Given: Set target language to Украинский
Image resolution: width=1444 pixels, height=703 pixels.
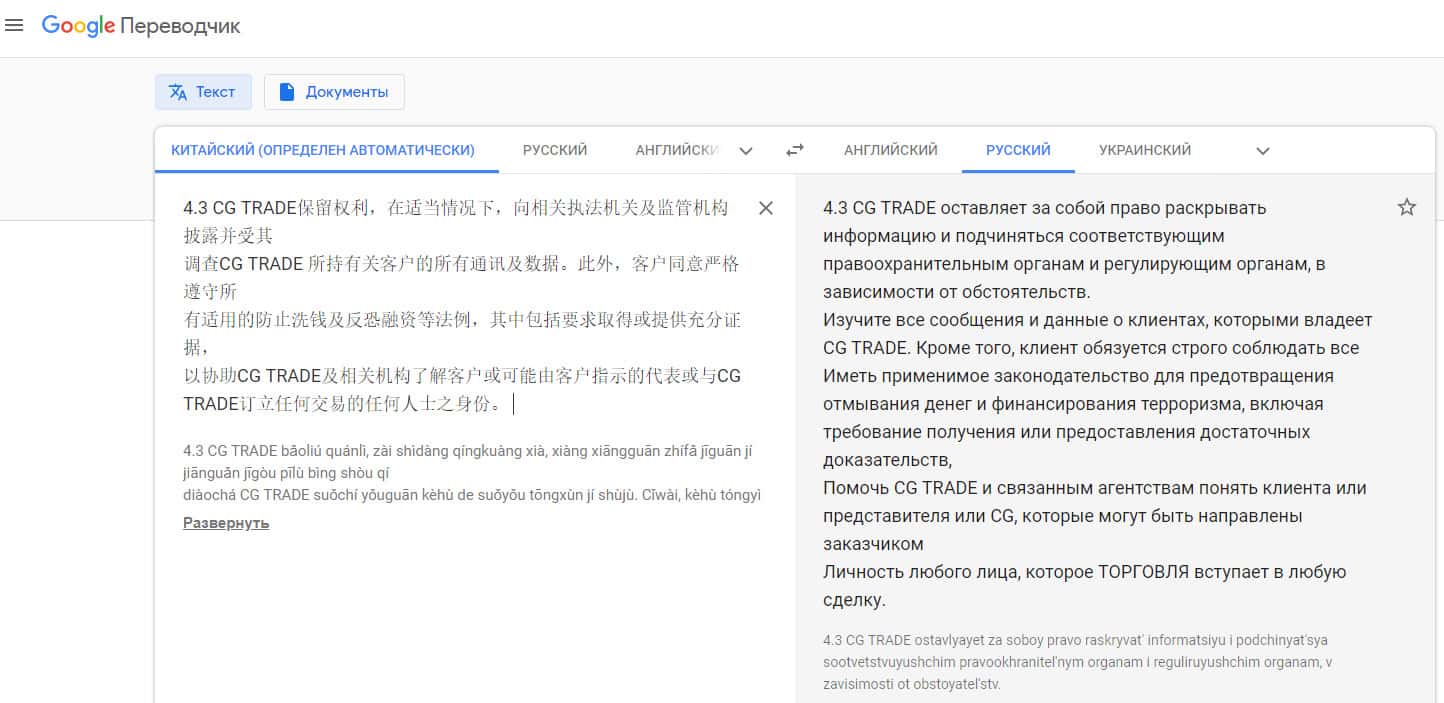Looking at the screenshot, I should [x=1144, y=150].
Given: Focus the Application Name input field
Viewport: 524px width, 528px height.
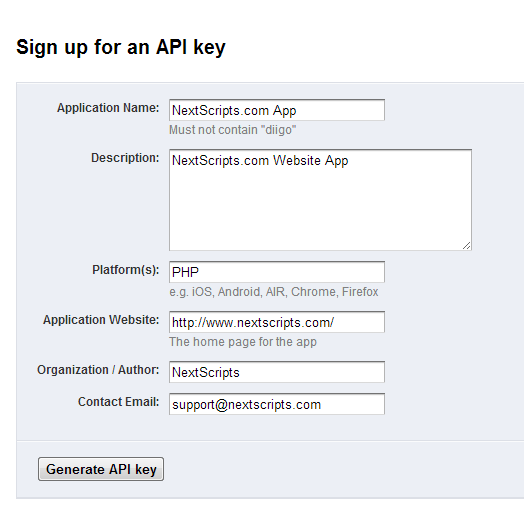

#### [Task item]
Please repeat exactly the lines from the one containing "Given: Focus the Application Name input field" through the last line of the records, both included, and leave out the pictures.

#### [Expected answer]
Given: Focus the Application Name input field
Viewport: 524px width, 528px height.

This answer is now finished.